On Mon, Dec 15, 2014 at 2:00 PM, David Mertens <dcmertens.p...@gmail.com>
wrote:
>
> Something that I think will be critical, especially if we start
> JIT-compiling stuff or allowing for subclassing, is the customized code
> could lead to a performance hit if it leads to code cache misses. I
> recently came across a great explanation here:
> http://igoro.com/archive/gallery-of-processor-cache-effects/
>
> One of the files in the Perl interpreter's core code is called pp_hot.c.
> According to comments at the top of the file, these functions are
> consolidated into a single c (and later object) file to "encourage CPU
> cache hits on hot code." If we create more and more code paths that get
> executed, we increase the time spent loading the machine code into the L1
> cache, and we also increase the likelihood of evicting parts of pp_hot and
> other important execution paths.
>
> David
>
> On Mon, Dec 15, 2014 at 12:45 PM, David Mertens <dcmertens.p...@gmail.com>
> wrote:
>>
>> FWIW, it looks like Julia views are like affine slices in PDL. As I have
>> said before, almost nothing out there has the equivalent of non-contiguous,
>> non-strided support like we get with which, where, and their ilk. GSL
>> vectors do not, either. Matlab only supports it as a temporary object, and
>> eliminates it after the line has executed. Not sure about Numpy here.
>>
>> David
>>
>> On Mon, Dec 15, 2014 at 11:32 AM, Chris Marshall <devel.chm...@gmail.com>
>> wrote:
>>
>>> > On Sun, Dec 14, 2014 at 11:56 PM, Zakariyya Mughal <
>>> zaki.mug...@gmail.com> wrote:
>>> >
>>> > ...snip...
>>> >
>>> > ## Levels of measurement
>>> >
>>> >   When using R, one of the nice things it does is warn or give
>>> >   an error when you try to do an operation that would be invalid on a
>>> certain
>>> >   type of data. One such type of data is categorical data, which R
>>> calls
>>> >   factors and for which I made a subclass of PDL called PDL::Factor.
>>> Some of
>>> >   this behvaviour is inspired by the statistical methodology of levels
>>> of
>>> >   measurement <https://en.wikipedia.org/wiki/Level_of_measurement>. I
>>> believe
>>> >   SAS even explicitly allows assigning levels of measurment to
>>> variables.
>>>
>>> +1, it would be nice if new PDL types supported varying
>>> levels of computation including by levels of measurement
>>>
>>> > ...snip...
>>> >
>>> >   `NA` is R's equivalent of `BAD` values. For `mean()` this makes
>>> sense for
>>> >   categorical data. For logical vectors, it does something else:
>>>
>>> I would like to see more generalized support for bad value computions
>>> since in some cases BAD is used for missing, in others BAD is used
>>> for invalid,...
>>>
>>> > ...snip...
>>> >
>>> >   Thinking in terms of levels of measurement can help with another
>>> experiment
>>> >   I'm doing which based around tracking the units of measure used for
>>> numerical
>>> >   things in Perl. Code is here <
>>> https://github.com/zmughal/units-experiment/blob/master/overload_override.pl
>>> >.
>>> >
>>> >   What I do there is use Moo roles to add a unit attribute to
>>> numerical types
>>> >   (Perl scalars, Number::Fraction, PDL, etc.) and whenever they go
>>> through an
>>> >   operation by either operator overloading or calling a function such
>>> as
>>> >   `sum()`, the unit will be carried along with it and be manipulated
>>> >   appropriately (you can take the mean of Kelvin, but not degrees
>>> Celsius).
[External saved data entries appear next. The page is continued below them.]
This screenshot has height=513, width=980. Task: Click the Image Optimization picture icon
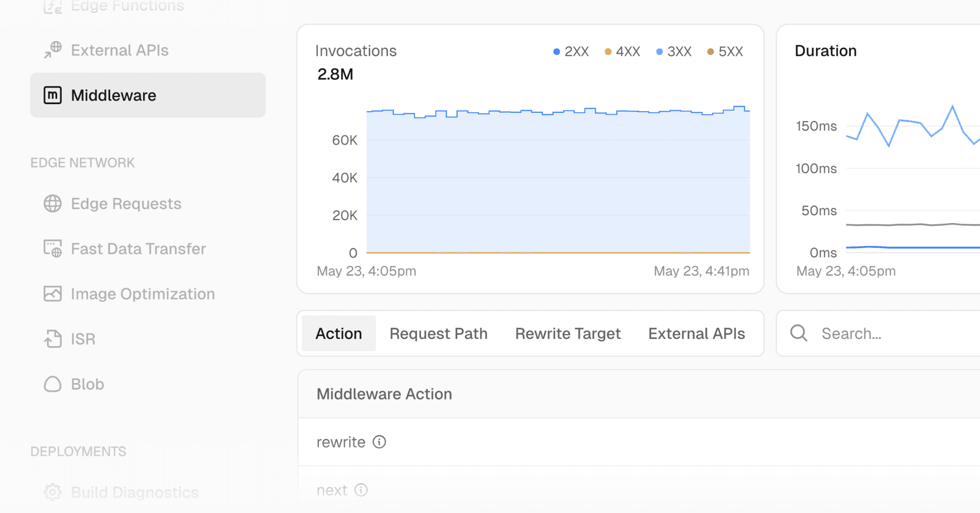click(x=53, y=294)
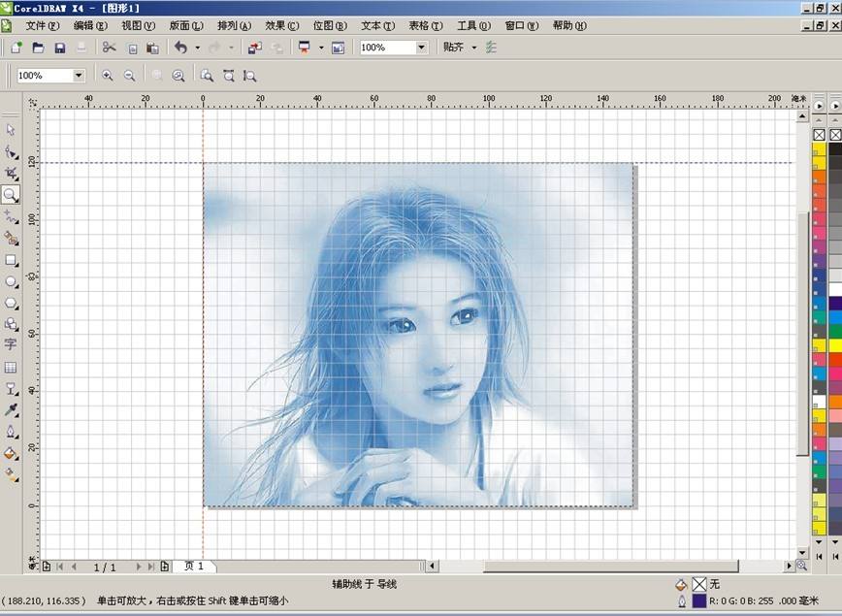Choose the Rectangle tool
842x616 pixels.
click(x=11, y=260)
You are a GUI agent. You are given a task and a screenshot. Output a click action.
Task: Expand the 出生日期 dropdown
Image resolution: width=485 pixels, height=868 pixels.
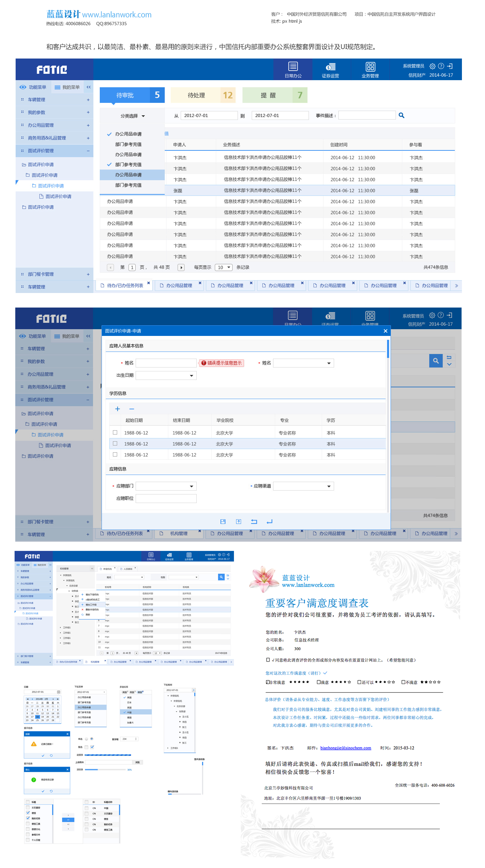click(x=191, y=376)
I
>>> >   know that units of measure are messy to implement, but being able to
>>> support
>>> >   auxiliary operations like this will go a long way to making PDL
>>> flexible.
>>>
>>> Yes!  The use of method modifiers offer some powerful development
>>> tools to implement various high level features.  I'm hoping that
>>> it can be used to augment core functionality to support many of
>>> the more powerful or flexible features such as JIT compiling, GPU
>>> computation, distributed computation,...
>>> >
>>> >   [Has anyone used udunits2? I made an Alien package for it. It's on
>>> CPAN.]
>>> >
>>> > ## DataShape and Blaze
>>>
>>> This looks a lot like what the PDL::Tiny core is shaping up to be.
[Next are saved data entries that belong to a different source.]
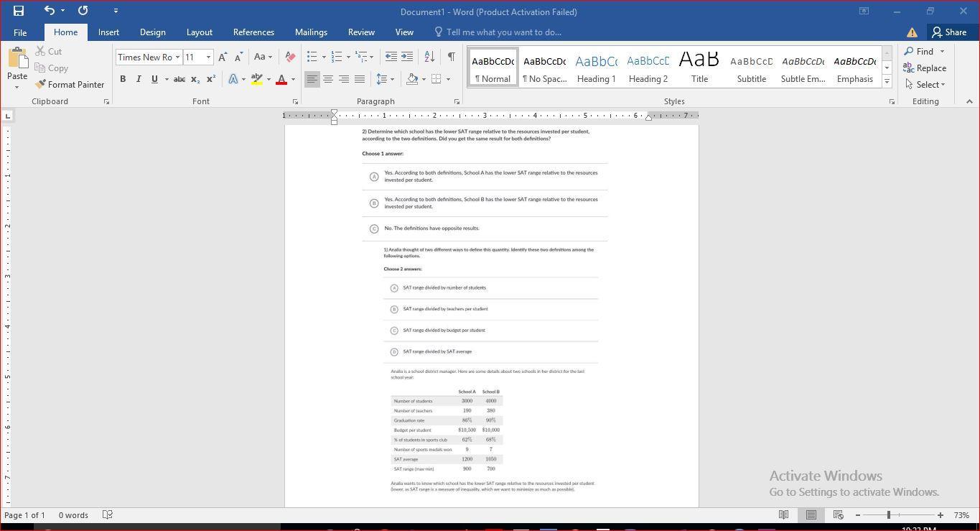Toggle subscript formatting

(195, 79)

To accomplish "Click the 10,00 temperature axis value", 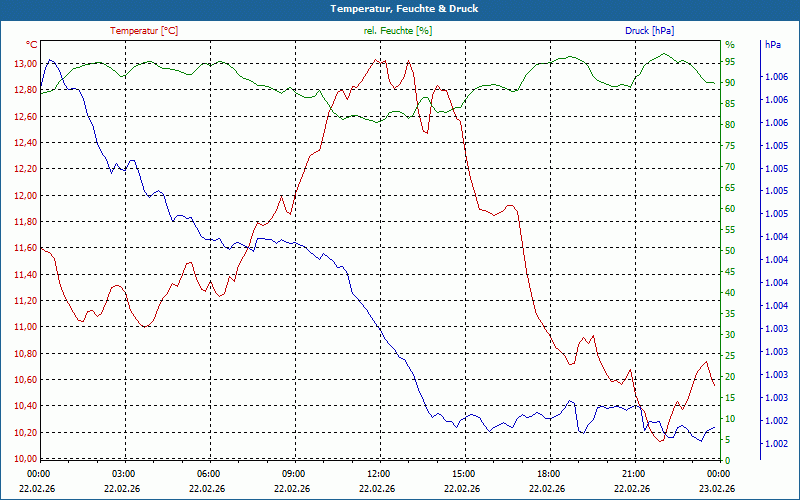I will [25, 459].
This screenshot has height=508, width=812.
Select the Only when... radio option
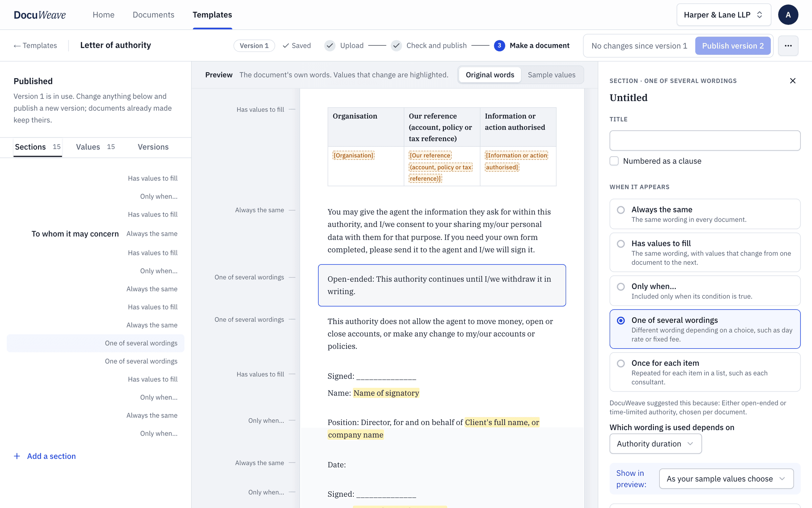[621, 287]
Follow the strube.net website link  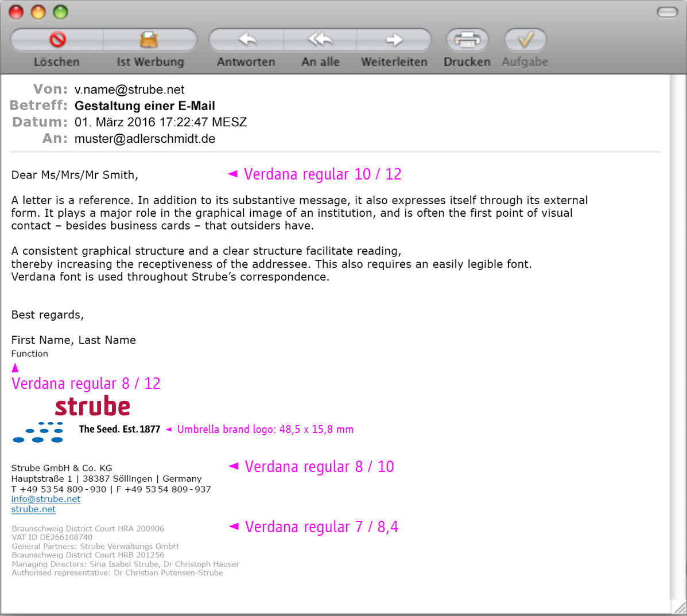[33, 509]
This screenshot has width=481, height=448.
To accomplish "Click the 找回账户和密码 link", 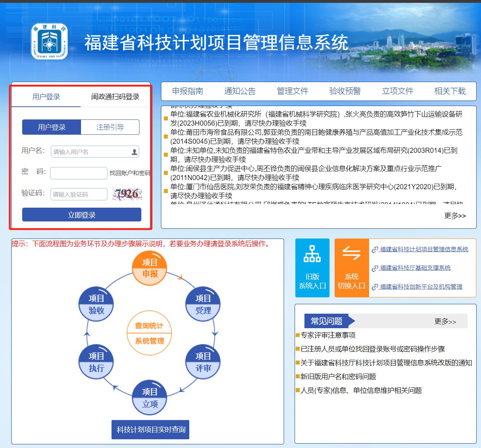I will (x=130, y=173).
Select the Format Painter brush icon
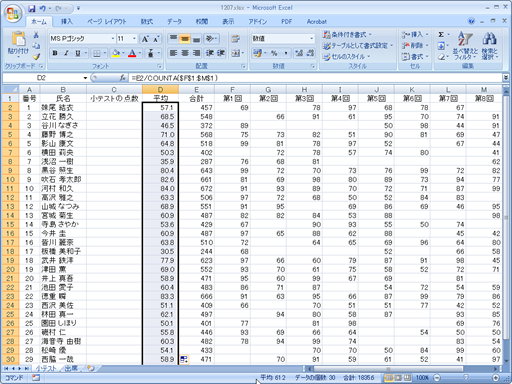This screenshot has width=512, height=384. coord(36,57)
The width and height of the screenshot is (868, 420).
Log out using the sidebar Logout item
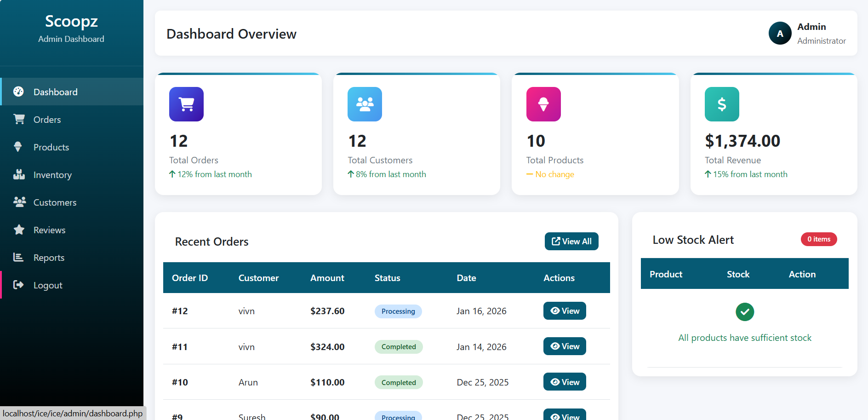point(48,285)
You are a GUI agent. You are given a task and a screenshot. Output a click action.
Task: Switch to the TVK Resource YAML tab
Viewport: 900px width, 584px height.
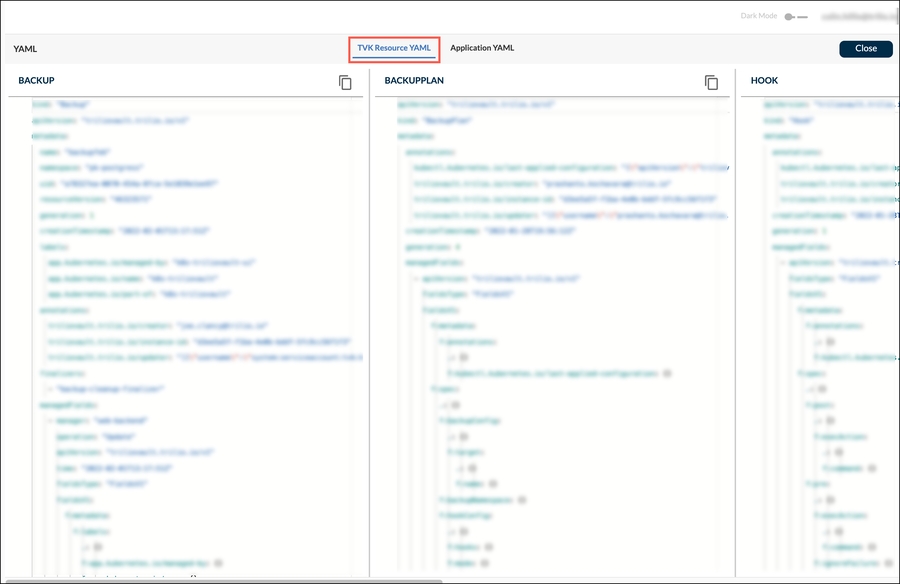(x=396, y=48)
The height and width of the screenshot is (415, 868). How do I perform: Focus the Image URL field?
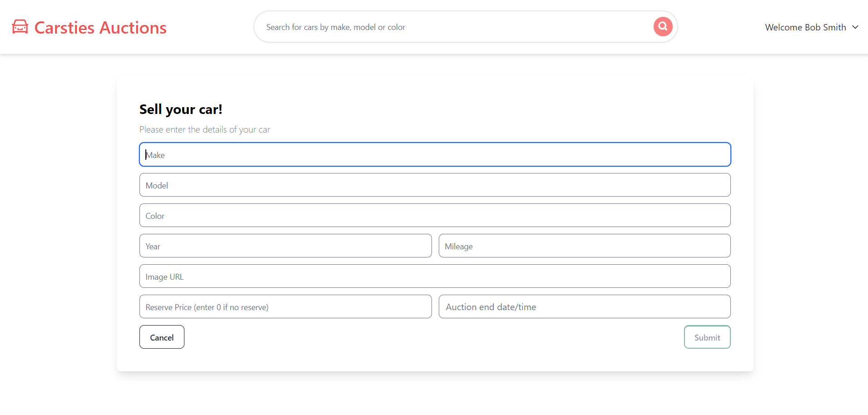[435, 277]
>>> Another goal of PDL::Tiny is flexibility so that PDL can use and
>>> be used by/from other languages.
>>>
>>> >   I think it would be beneficial to look at the work being done by the
>>> Blaze
>>> >   project <http://blaze.pydata.org/> with its DataShape specification
>>> >   <http://datashape.pydata.org/>. The idea behind it is to be able to
>>> use the
>>> >   various array-like APIs without having to worry what is going on in
>>> the
>>> >   backend  be it with a CPU-based, GPU-based, SciDB, or even a SQL
>>> server.
>>> >
>>> > ## Julia
>>> >
>>> >   Julia has been doing some amazing things with how they've grown out
>>> their
>>> >   language. I was looking to see if they have anything similar to the
>>> dataflow
>>> >   in PDL and I came across ArrayViews <
>>> https://github.com/JuliaLang/ArrayViews.jl>.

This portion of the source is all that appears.